* **Your assignment**:
Set down, please, the line that contains "Image resolution: width=1733" and every line that follows it to the end of the records, exactly; do not include pictures.

[Stored records]
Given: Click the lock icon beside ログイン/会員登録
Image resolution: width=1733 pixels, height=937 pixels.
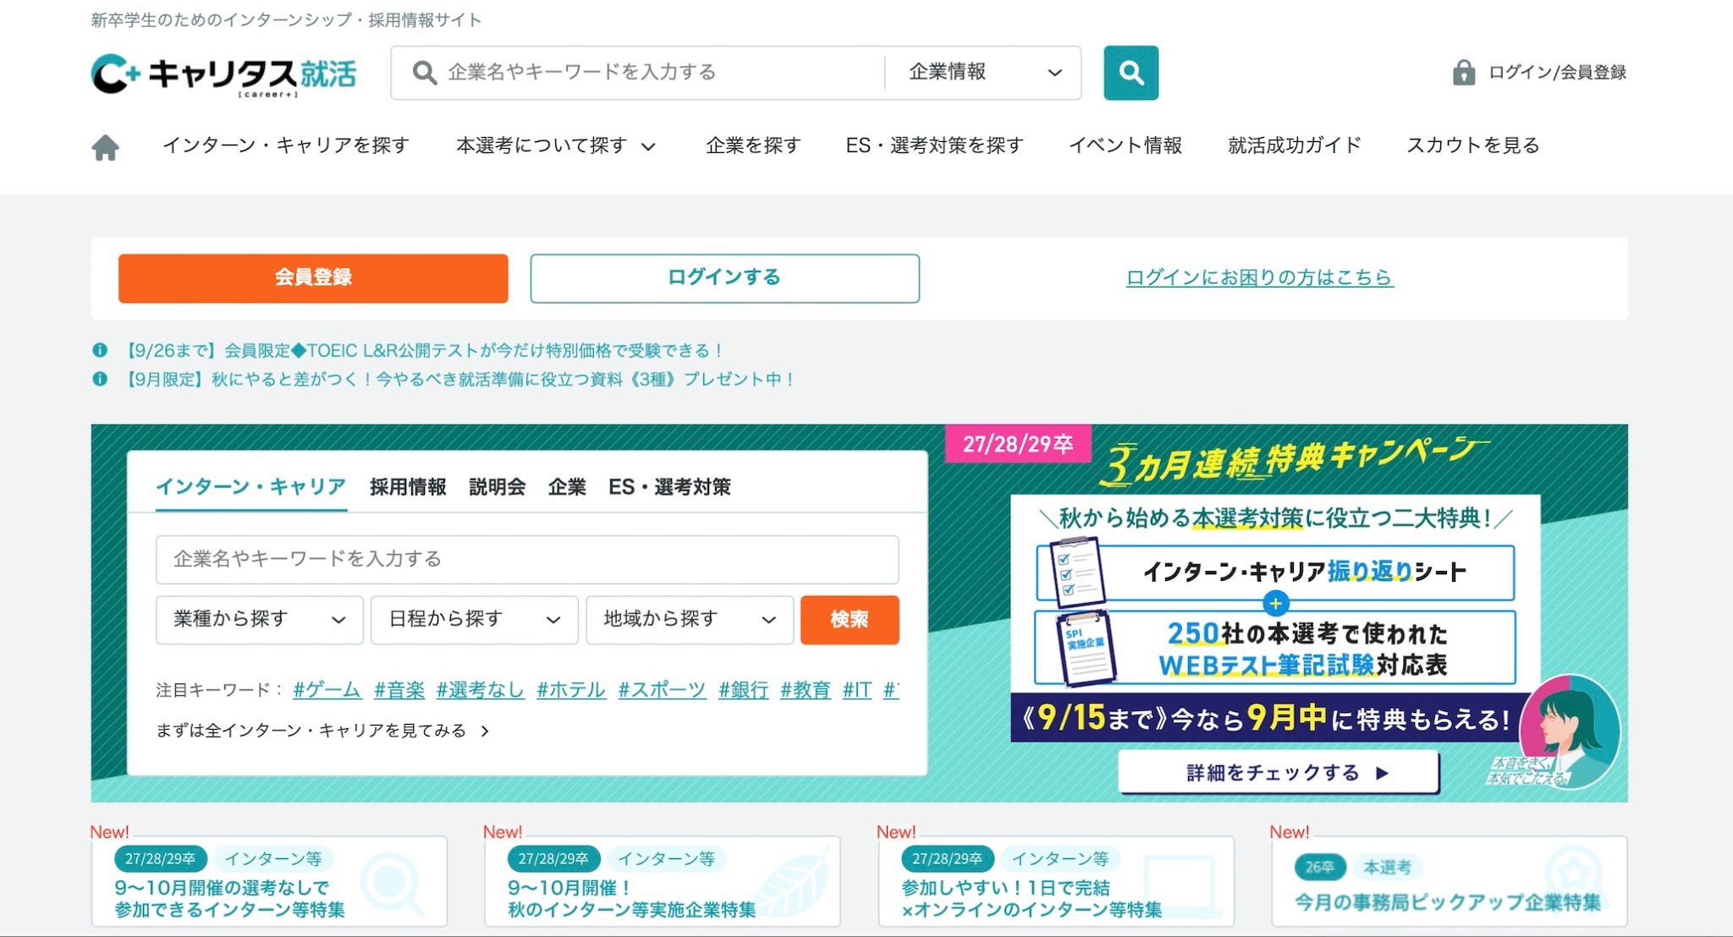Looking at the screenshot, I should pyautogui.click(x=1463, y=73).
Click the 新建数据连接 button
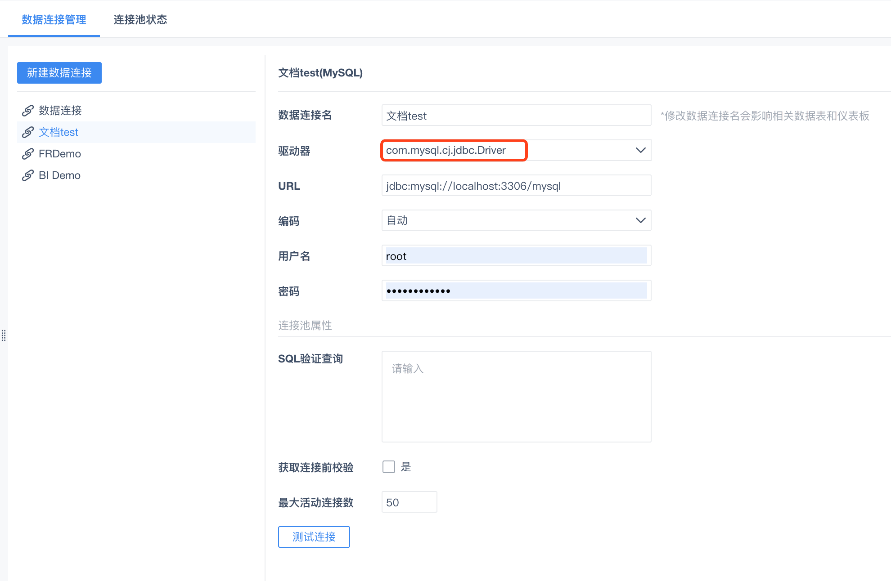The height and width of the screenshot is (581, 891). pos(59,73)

* **Solution to the exercise**:
Image resolution: width=1733 pixels, height=937 pixels.
Looking at the screenshot, I should pyautogui.click(x=1463, y=73).
Click the 新建数据连接 button
The height and width of the screenshot is (581, 891). pos(59,73)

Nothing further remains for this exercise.